Irish adolescents as young as 13 starting to develop bad alcohol habits.
Shocking new studies show that adolescents as young as 13-year-old are developing worrying alcohol habits.
Ireland is notorious for its drinking culture and new studies suggest that Ireland's older generation's attitude to alcohol is negatively affecting Irish youth.
Seven large studies which took place over past three years have uncovered shocking figures in relation to Ireland's young people's alcohol consumption and relationship with alcohol.
The most alarming research can be seen in a recently published study in the Irish Journal of Psychological Medicine, which collected data from 26 schools in Co.Cork.
The information shows that out of 2,716 teenagers between the ages of 15 and 17, 2,424 admitted to consuming alcohol at least once; that's 83 percent of all of the students in question.
Of the students surveyed, 50 per cent confessed to drinking between one and five units of alcohol every week and 37 per cent said that they had been "really drunk" on one to three occasions in the last month.
In reference to these worrying figures, experts are warning that the problem of Irish teenager's substance misuse is closely linked to the actions of their parents and guardians- Ireland's young people are following the lead of the adults around them.
Clinical Psychotherapist Joanna Fortune of Solamh said to be aware that teenagers are looking at their parents relationship with alcohol and taking example from it.
"One young person said to me that they would wait until their mum had book club or friends over because there's so much drinking going on in the house among the adults that they don't notice if some alcohol goes missing."
Psychiatrist of adolescent addiction, Dr. Bobby Smyth, commented; “I’m convinced the drinking situation for teenagers is no worse now than it was 10 years ago. My guess is that it’s actually a little better, but the way adolescents are drinking is mirroring the way adults are drinking, where people to drink to get drunk"
A global status report on health and alcohol released by The World Health Organisations in 2014 showed that Ireland has the second highest rate of binge drinking in the world. It found that 39 percent of all Irish people, from ages 15 and up had engaged in "heavy episodic drinking" in the past 30 days.
Joanna Fortune believes that adults play a vital role in changing how Irish teenagers relate to alcohol. She advises parents to be open with their children about drinking and recommends setting limits and boundaries to keep them safe.
A spokesperson from AAI (Alcohol Action Ireland) said that it is futile to point the finger at Irish teenagers for their alcohol consumption. He commented that when it comes to drinking, young people are "a product of their environment, and we have created an environment for them that is saturated in alcohol. "We have normalised heavy drinking."

- **DATA RECORDS**:
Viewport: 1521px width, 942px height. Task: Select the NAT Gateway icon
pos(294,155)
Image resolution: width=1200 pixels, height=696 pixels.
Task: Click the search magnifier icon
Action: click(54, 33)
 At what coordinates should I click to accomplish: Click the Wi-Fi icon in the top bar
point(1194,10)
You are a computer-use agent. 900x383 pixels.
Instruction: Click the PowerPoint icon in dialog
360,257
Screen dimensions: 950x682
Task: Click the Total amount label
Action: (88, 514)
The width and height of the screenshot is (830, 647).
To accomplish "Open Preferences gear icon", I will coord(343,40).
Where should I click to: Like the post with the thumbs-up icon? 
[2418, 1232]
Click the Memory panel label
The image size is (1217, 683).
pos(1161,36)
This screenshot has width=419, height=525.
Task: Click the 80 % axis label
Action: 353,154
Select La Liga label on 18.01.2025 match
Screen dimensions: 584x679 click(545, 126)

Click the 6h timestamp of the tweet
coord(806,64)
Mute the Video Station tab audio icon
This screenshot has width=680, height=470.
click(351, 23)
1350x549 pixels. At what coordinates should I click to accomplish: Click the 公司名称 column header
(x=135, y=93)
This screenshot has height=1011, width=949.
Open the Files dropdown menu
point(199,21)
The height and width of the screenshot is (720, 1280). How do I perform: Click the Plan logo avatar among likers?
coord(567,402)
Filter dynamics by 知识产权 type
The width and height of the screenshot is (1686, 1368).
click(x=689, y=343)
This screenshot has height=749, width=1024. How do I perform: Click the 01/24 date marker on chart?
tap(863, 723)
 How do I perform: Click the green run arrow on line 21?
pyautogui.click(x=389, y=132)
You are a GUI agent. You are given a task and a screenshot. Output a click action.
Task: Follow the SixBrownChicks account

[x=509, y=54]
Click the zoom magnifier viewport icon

- **ASSIGNED TASK**:
Answer these questions from the article on Irish teenage drinking:
(a) From how many schools in Co. Cork did the study in the Irish Journal of Psychological Medicine collect data?
(b) According to the 2014 World Health Organisation report, what percentage of Irish people aged 15 and up had engaged in "heavy episodic drinking" in the past 30 days?
(c) Which organization's spokesperson said that young people are "a product of their environment"?

- **EXERCISE OUTPUT**:
(a) 26 schools
(b) 39 percent
(c) Alcohol Action Ireland (AAI)